Copy each line of the entries that contains the word "screenshot".
*** DATA Section Begins ***
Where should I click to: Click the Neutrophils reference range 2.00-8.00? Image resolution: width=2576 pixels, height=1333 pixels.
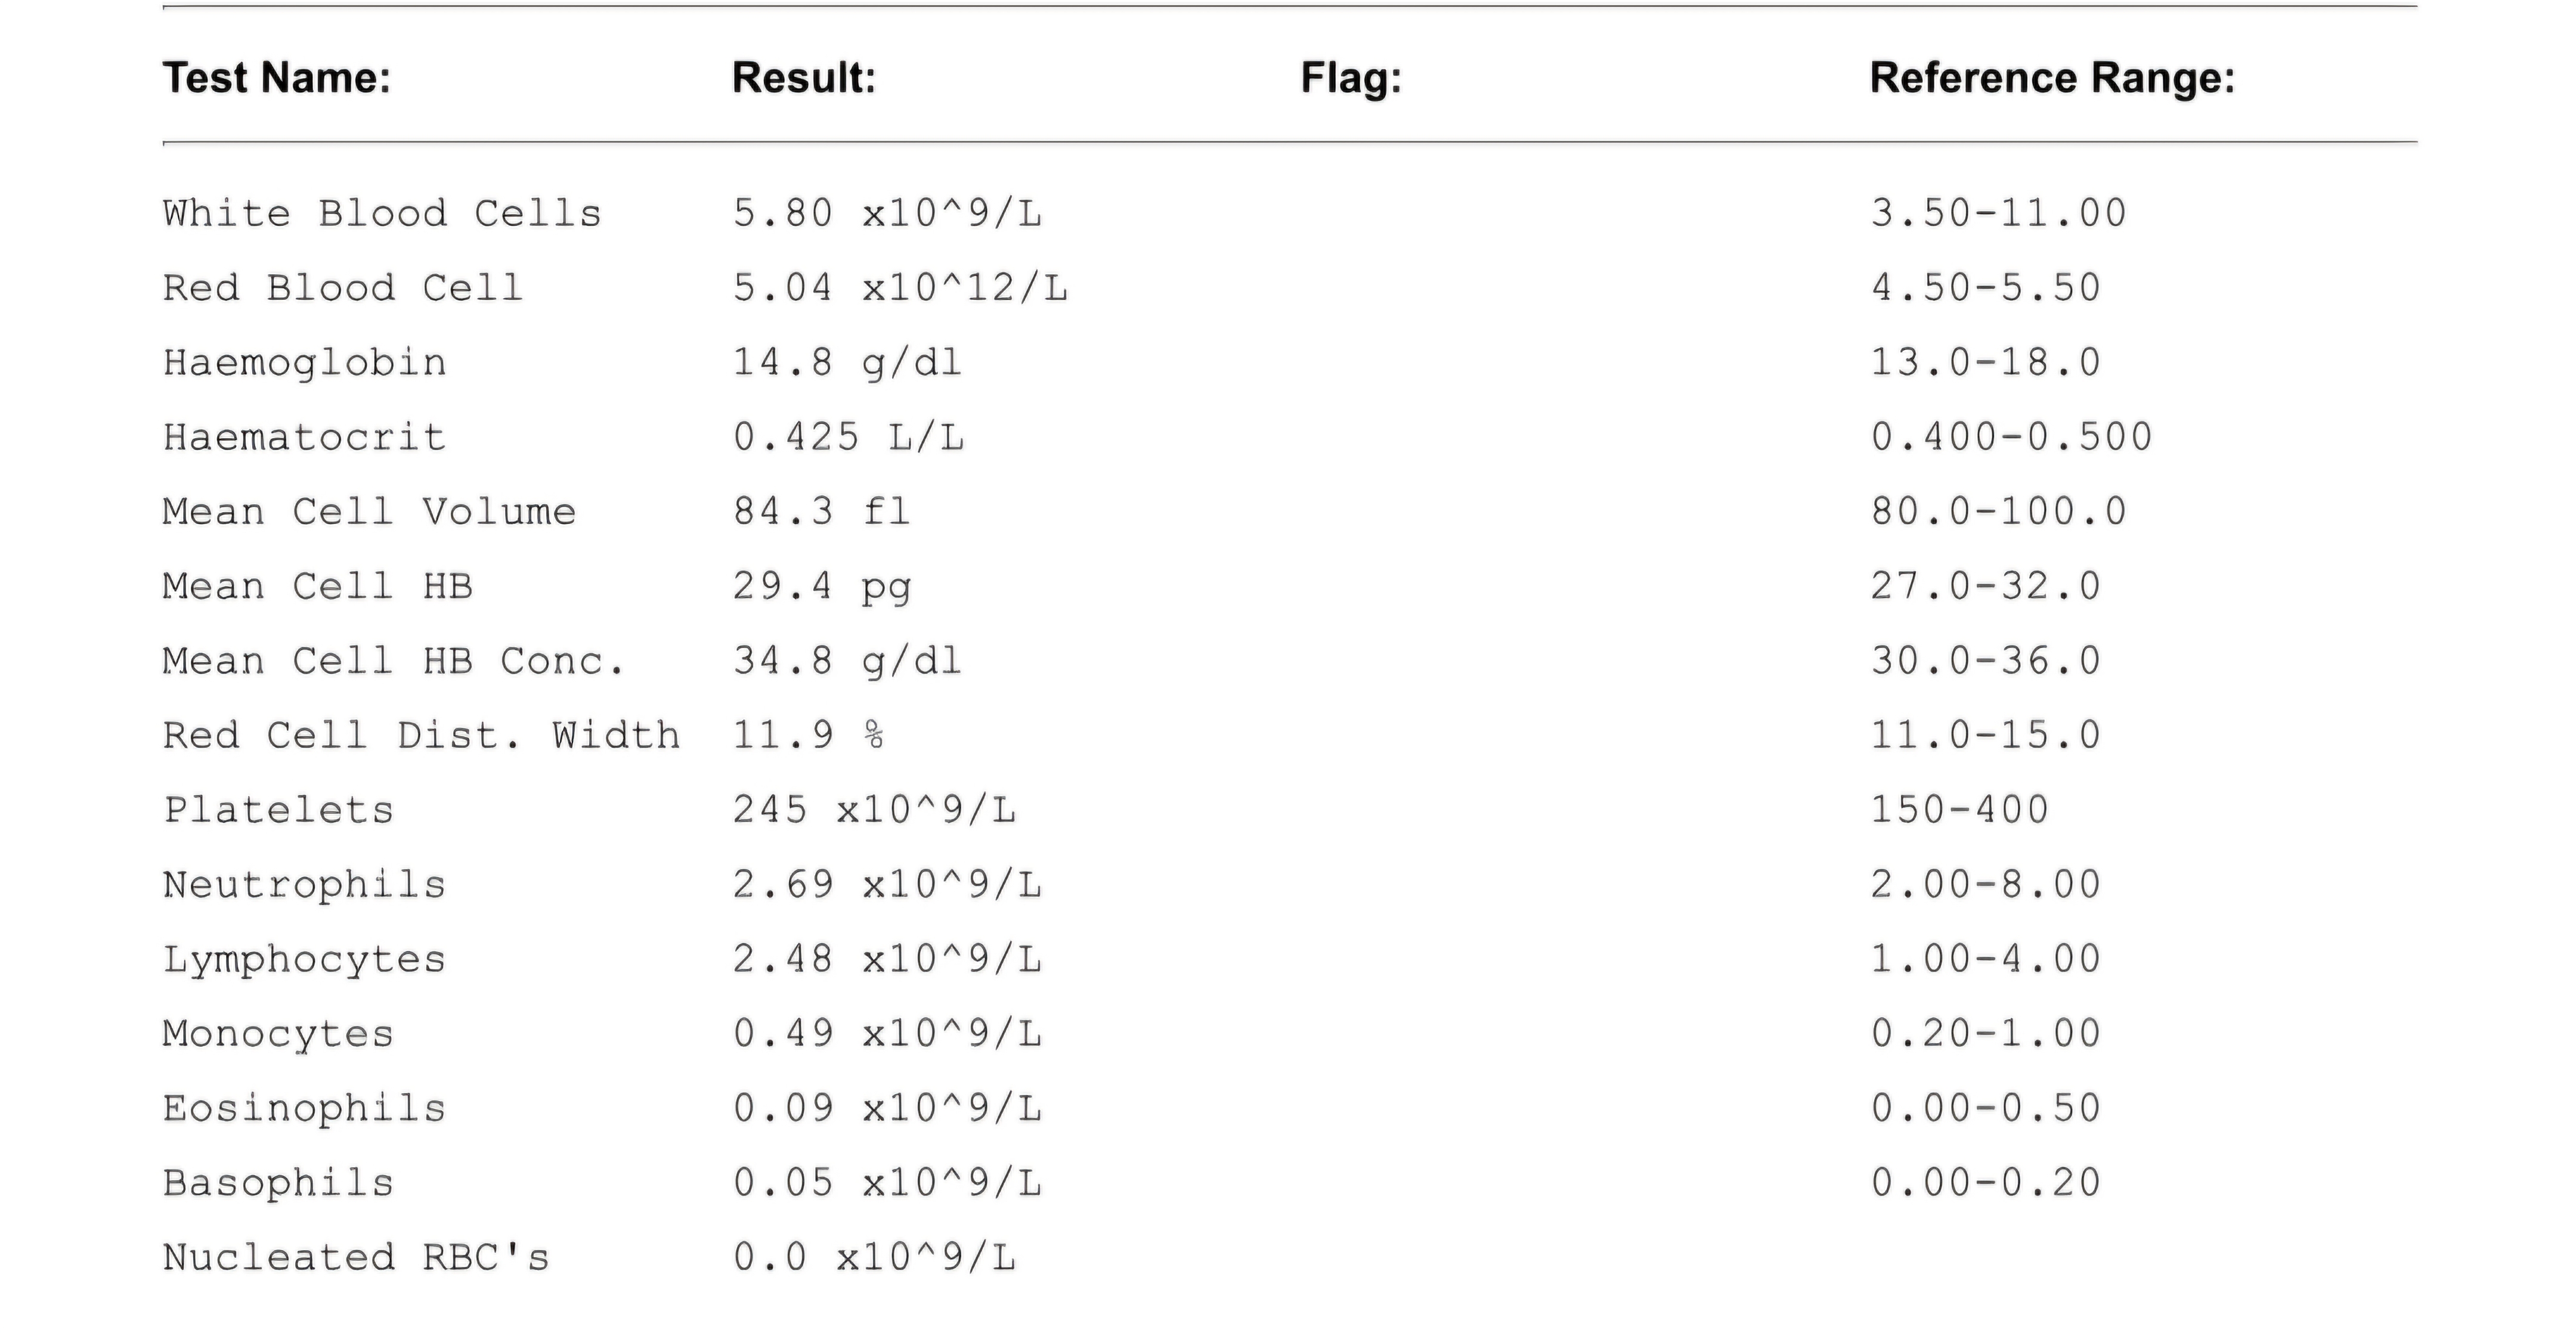[1985, 885]
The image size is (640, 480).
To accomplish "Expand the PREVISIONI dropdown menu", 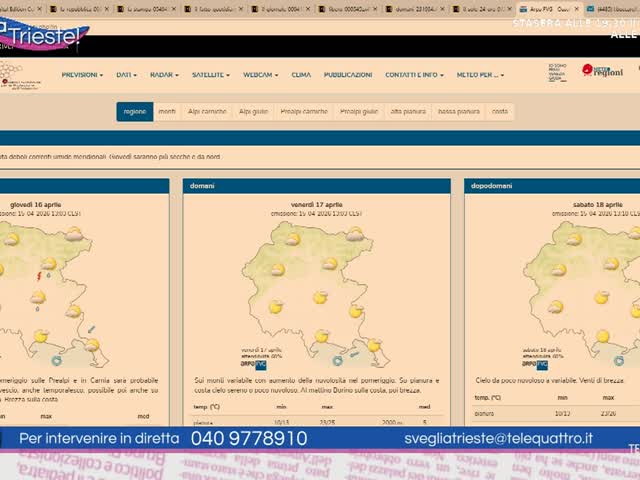I will coord(82,75).
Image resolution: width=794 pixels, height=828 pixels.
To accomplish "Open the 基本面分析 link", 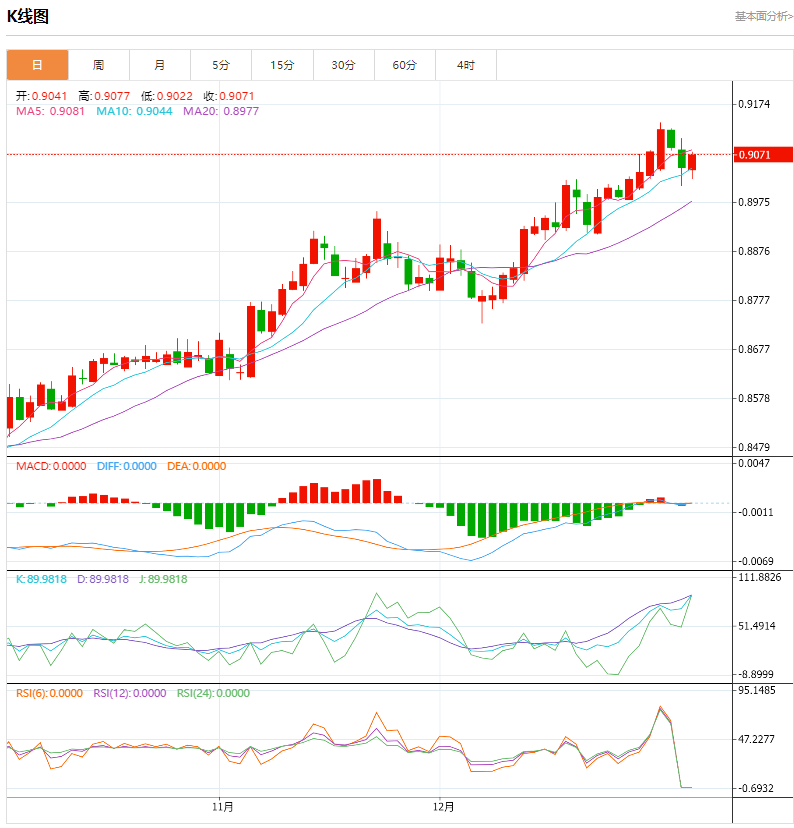I will click(x=763, y=16).
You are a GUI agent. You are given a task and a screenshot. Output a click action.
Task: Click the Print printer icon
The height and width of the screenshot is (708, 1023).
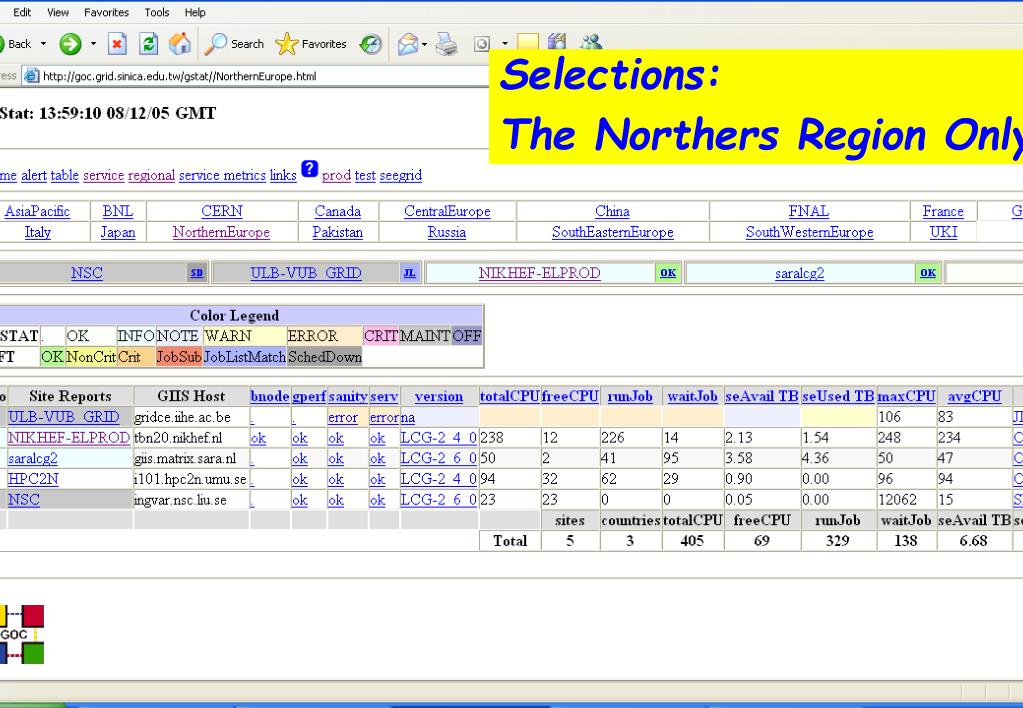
*** DATA Section Ends ***
**RESULT FOR THIS EXERCISE:**
You are a GUI agent. You are given a task and a screenshot. Output a click action.
The height and width of the screenshot is (708, 1023).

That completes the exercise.